Chapter / Pillar Articles Requirement Brief eramba Support Primary Use Case(s)
Pillar 1: ICT Risk Management 5.1 - 6.5 Governance, Framework & Ownership Fully Compliance Management, Risk Management
7.1 - 8.4 Identification, Assets & Systems Partially Compliance Management, Internal Controls
9.1 - 9.4 Protection & Prevention (MFA, Encryption) Partially Data Privacy, Account Reviews, Internal Controls
10.1 - 11.7 Detection & Business Continuity Fully Compliance Management, Internal Controls
Pillar 2: Incident Reporting 17.1 - 18.4 Incident Classification & Mgmt Fully Incident Management, Compliance Management
19.1 - 23.3 Regulatory Reporting & Timelines Fully Incident Management, Compliance Management
Pillar 3: Resilience Testing 24.1 - 25.6 Basic Testing & Vulnerability Mgmt Fully Internal Controls, Compliance Management
26.1 - 27.5 Advanced Testing (TLPT) Fully Risk Management, Compliance Management
Pillar 4: Third-Party Risk 28.1 - 29.6 TPRM Strategy & Register of Info Fully Compliance Management, Online Assessments
30.1 - 30.5 Mandatory Contractual Clauses Fully Compliance Management, Online Assessments
Pillar 5: Info Sharing 45.1 - 45.4 Cyber Threat Intelligence Exchange Partially Compliance Management, Risk Management

Fully Supported

  • Compliance Management: Every item in your CSV file (e.g., Article 5.1, 5.2.a) can be uploaded into eramba as a “Compliance Requirement.” You then map these directly to your internal policies and controls to track fulfillment percentages for auditors.

  • Incident Management (Pillar 2): eramba’s native module handles the lifecycle of an incident. You can use custom fields to calculate “Major Incident” status and set notifications for the 4h/72h/1m reporting deadlines.

  • Online Assessments (Pillar 4): This module is designed to send automated DORA-specific questionnaires to your third-party providers, pulling their risk data directly back into your register.
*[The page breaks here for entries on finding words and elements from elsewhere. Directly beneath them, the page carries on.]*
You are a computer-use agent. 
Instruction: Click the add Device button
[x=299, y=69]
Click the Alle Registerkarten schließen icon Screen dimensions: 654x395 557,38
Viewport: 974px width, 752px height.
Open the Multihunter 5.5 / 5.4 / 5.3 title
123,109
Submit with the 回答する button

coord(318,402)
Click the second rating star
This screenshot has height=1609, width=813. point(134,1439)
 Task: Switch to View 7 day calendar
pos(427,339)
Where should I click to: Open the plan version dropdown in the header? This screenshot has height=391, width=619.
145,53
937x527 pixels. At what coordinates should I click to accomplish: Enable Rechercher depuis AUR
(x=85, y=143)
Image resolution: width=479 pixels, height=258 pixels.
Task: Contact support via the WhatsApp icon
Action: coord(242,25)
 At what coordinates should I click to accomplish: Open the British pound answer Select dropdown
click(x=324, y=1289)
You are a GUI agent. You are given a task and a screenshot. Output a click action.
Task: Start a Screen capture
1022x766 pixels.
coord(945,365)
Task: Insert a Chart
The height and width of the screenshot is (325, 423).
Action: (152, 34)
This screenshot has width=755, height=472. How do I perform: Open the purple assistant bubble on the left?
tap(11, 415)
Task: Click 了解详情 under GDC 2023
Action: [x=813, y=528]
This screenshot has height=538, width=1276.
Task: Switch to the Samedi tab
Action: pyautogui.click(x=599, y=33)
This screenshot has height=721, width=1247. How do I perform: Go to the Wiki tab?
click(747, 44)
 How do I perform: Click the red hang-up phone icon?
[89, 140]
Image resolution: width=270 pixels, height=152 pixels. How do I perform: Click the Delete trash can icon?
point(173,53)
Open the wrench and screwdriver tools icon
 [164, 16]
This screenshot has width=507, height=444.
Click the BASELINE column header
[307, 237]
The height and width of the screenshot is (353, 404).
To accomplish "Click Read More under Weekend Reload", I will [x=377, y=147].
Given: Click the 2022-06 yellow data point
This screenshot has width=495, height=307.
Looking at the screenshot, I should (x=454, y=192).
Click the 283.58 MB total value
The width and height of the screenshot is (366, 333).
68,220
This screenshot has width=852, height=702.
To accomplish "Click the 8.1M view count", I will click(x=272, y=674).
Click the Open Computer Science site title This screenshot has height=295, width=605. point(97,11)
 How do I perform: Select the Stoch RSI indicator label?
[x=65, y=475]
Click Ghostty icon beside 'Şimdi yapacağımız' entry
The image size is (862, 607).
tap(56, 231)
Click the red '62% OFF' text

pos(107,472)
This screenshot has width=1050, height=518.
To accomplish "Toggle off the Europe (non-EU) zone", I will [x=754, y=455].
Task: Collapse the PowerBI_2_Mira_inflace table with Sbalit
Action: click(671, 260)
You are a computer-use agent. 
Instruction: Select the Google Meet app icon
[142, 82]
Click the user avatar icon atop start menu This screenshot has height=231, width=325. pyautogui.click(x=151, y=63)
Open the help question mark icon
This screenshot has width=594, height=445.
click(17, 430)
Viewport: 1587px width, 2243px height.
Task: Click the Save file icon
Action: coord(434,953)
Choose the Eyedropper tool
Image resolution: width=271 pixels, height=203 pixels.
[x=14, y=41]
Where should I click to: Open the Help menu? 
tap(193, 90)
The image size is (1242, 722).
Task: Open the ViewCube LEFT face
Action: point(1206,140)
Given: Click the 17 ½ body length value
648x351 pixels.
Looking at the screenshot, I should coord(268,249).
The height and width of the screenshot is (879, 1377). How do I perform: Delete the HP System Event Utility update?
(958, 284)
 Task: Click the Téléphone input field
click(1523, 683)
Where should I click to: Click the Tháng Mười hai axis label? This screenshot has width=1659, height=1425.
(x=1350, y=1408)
  • Internal Controls (Pillar 3): You use this to schedule recurring audits of your security controls. If a DORA test fails, eramba automatically creates a “Finding” and a “Corrective Action.”

Partially Supported

  • Identification & Systems (Pillar 1): eramba provides the database to store your asset inventory and link it to business processes (BIA), but it cannot discover the hardware on your network. You must import this data or sync via REST API.

  • Protection & Prevention (Pillar 1): eramba tracks that you have an encryption policy (Data Privacy) and audits its effectiveness, but it does not perform the technical encryption or block access itself.

  • Information Sharing (Pillar 5): eramba acts as the record-keeper for your participation in sharing communities but does not provide the real-time technical feed of threat data.

Specific Use Case Mapping

  1. Risk Management: Used for Article 6 (ICT Risk Framework) to calculate impact/likelihood scores.

  2. Compliance Management: Used for all Chapters to map the CSV requirements to evidence.

  3. Incident Management: Used exclusively for Chapter 3 (Articles 17-23).

  4. Data Privacy: Used for Article 12 (Data Protection) and tracking GDPR-related DORA requirements.

  5. Online Assessments: Used for Chapter 5 (TPRM) to audit vendors.

  6. Account Reviews: Used for Article 9 (Access Rights) to perform periodic “User Access Reviews.”

  7. Internal Controls: Used for Pillar 3 testing and Pillar 1 control audits.